I generally agree. In some cases, there is little evidence that governments need to be accountable even to the donors, who seem to keep throwing money at programs and government coffers without following up to see that the money translates into measurable outcomes. Domestic taxes are a good (if obvious) solution. When people are coughing up their hard earned money to pay for public services, for example, they are much more likely to make sure that government actually delivers these services.

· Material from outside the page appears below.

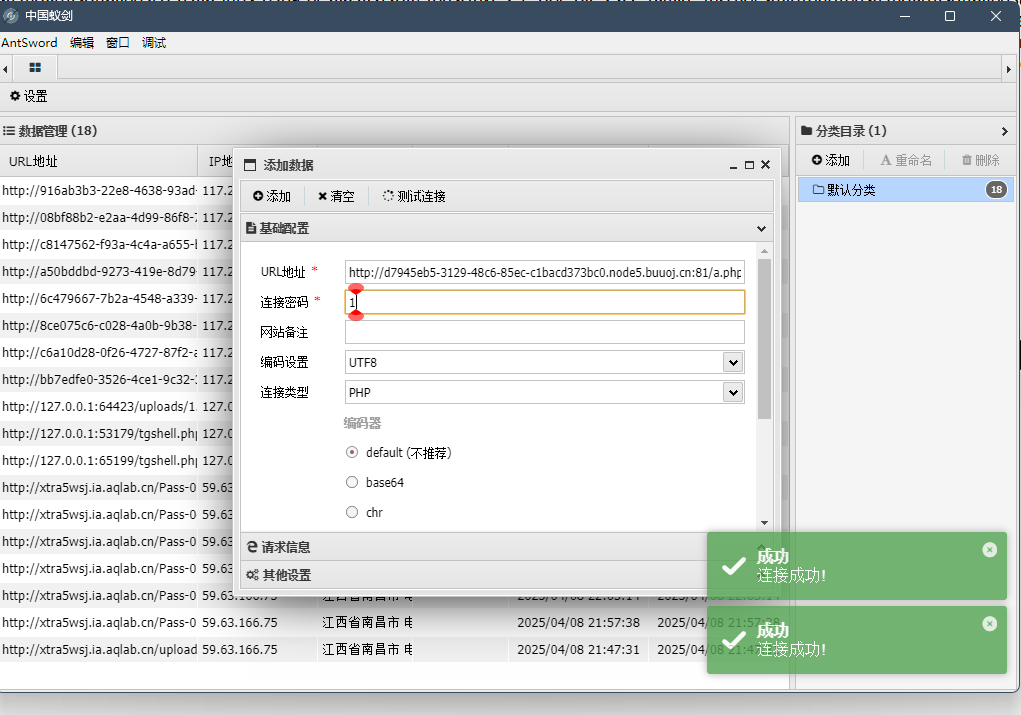Add a new category with 添加
Image resolution: width=1021 pixels, height=715 pixels.
click(830, 160)
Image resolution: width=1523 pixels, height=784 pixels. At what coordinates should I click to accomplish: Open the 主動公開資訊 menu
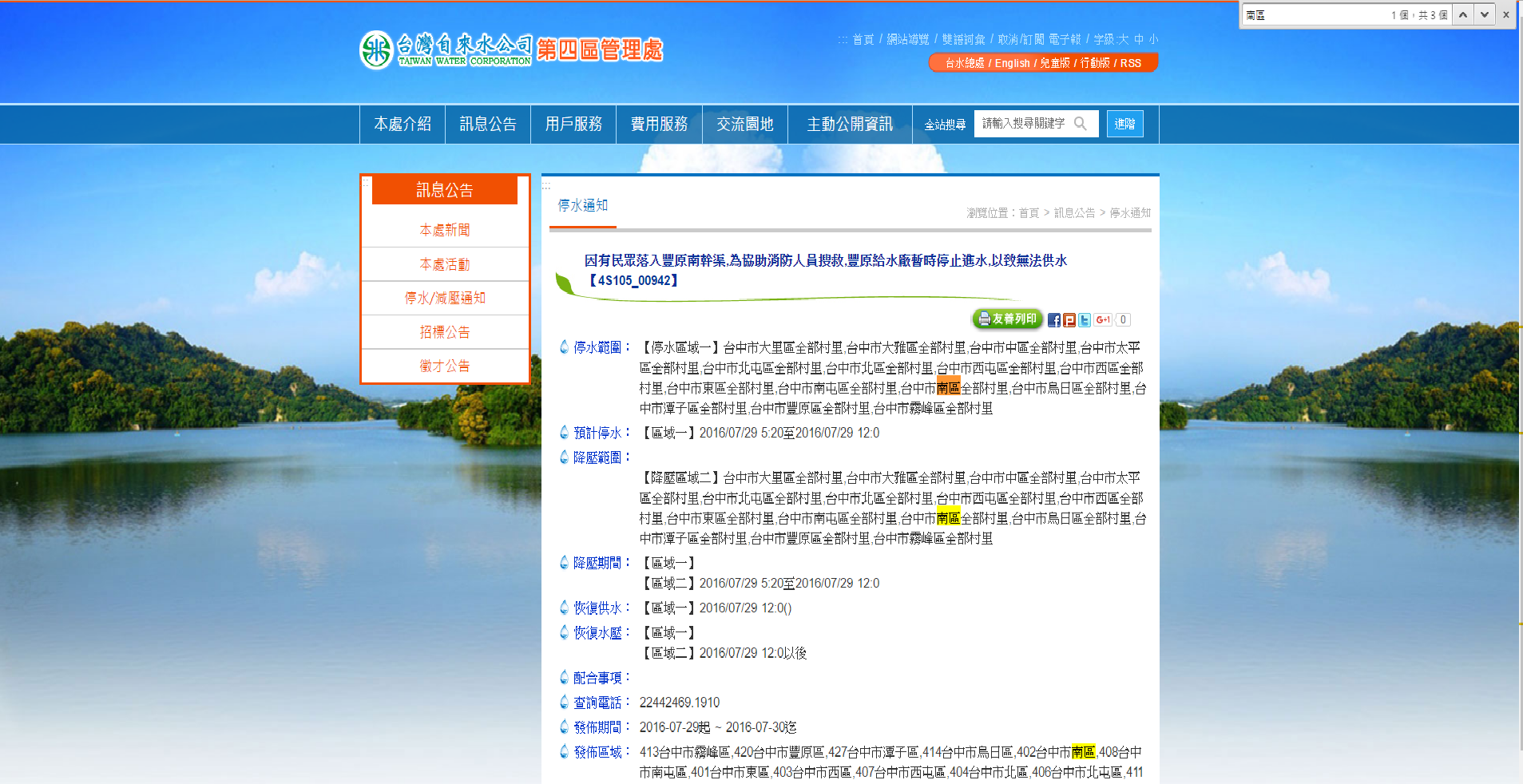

Tax collection is not easy, however, especially when the richest businessmen are often top government officials themselves, or have close ties to the government. Studies from the Economic Policy Research Centre in Uganda have found that tax evasion in the country is widespread (an altogether expected finding). I am sure we would be shocked to know the real amount that is owed to the Uganda Revenue Authority. It is also hard to tax the informal sector, which constitutes a large and largely undocumented portion of the economies of many developing countries. Nevertheless, improved tax collection should be a high priority for those looking to create real systems of accountability in countries like Uganda. But who are these people exactly? Politicians? Government officials? The most powerful people in the land? Mmmm, methinks not...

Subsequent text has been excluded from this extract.